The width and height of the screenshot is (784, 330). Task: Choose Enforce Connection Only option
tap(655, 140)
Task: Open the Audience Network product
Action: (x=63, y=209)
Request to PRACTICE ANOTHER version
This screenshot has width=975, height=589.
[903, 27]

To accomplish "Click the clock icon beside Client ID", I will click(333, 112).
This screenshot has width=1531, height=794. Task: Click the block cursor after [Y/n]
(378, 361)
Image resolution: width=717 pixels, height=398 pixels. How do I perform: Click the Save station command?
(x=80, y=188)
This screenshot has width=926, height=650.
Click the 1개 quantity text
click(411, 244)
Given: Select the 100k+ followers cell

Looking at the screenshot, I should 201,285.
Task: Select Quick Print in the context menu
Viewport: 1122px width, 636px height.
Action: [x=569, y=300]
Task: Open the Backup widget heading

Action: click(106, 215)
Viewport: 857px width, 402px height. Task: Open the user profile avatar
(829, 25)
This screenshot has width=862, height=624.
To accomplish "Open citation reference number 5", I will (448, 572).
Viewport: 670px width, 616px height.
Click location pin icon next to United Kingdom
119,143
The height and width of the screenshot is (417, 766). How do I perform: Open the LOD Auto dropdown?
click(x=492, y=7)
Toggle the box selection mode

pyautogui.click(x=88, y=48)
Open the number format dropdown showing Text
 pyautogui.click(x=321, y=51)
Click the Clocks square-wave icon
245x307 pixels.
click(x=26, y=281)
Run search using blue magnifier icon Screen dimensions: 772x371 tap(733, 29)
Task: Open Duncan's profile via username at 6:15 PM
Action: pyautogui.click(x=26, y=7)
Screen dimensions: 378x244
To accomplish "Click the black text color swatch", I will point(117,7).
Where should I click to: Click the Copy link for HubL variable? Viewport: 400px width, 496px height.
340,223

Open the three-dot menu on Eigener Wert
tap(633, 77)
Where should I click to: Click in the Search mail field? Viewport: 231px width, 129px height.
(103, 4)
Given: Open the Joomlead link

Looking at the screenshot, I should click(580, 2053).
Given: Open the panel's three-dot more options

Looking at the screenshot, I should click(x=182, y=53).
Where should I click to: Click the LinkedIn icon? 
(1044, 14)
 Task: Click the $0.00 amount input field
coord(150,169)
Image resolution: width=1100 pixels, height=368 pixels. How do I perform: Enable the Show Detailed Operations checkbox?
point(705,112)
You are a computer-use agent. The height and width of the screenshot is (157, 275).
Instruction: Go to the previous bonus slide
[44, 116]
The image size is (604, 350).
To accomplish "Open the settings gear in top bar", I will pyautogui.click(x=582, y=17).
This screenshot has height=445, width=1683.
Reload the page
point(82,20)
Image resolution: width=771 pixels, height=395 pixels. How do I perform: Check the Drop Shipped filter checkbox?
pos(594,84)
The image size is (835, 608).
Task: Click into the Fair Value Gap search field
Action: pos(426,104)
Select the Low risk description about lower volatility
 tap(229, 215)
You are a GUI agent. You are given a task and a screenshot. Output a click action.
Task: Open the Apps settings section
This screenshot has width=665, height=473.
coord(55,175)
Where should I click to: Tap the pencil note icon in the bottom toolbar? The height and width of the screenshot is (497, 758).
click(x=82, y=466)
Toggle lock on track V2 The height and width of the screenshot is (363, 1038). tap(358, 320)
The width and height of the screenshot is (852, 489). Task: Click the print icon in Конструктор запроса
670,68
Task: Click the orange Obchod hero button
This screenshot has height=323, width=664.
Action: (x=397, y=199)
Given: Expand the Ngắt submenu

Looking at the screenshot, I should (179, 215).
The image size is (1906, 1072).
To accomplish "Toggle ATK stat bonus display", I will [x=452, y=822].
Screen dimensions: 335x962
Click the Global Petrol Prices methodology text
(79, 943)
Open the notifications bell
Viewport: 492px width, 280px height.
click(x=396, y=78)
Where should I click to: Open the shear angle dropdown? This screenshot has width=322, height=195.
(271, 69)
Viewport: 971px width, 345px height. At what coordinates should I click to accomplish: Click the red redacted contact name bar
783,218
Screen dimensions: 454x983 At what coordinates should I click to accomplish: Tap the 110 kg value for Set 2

• [YOUR OBJECTIVE]
Wherever the string "agent" appears in the entries, copy that line.

• [ANSWER SECTION]
You are a computer-use agent. The height and width of the screenshot is (157, 275).
You are a GUI agent. You are given a task and a screenshot. Output a click action.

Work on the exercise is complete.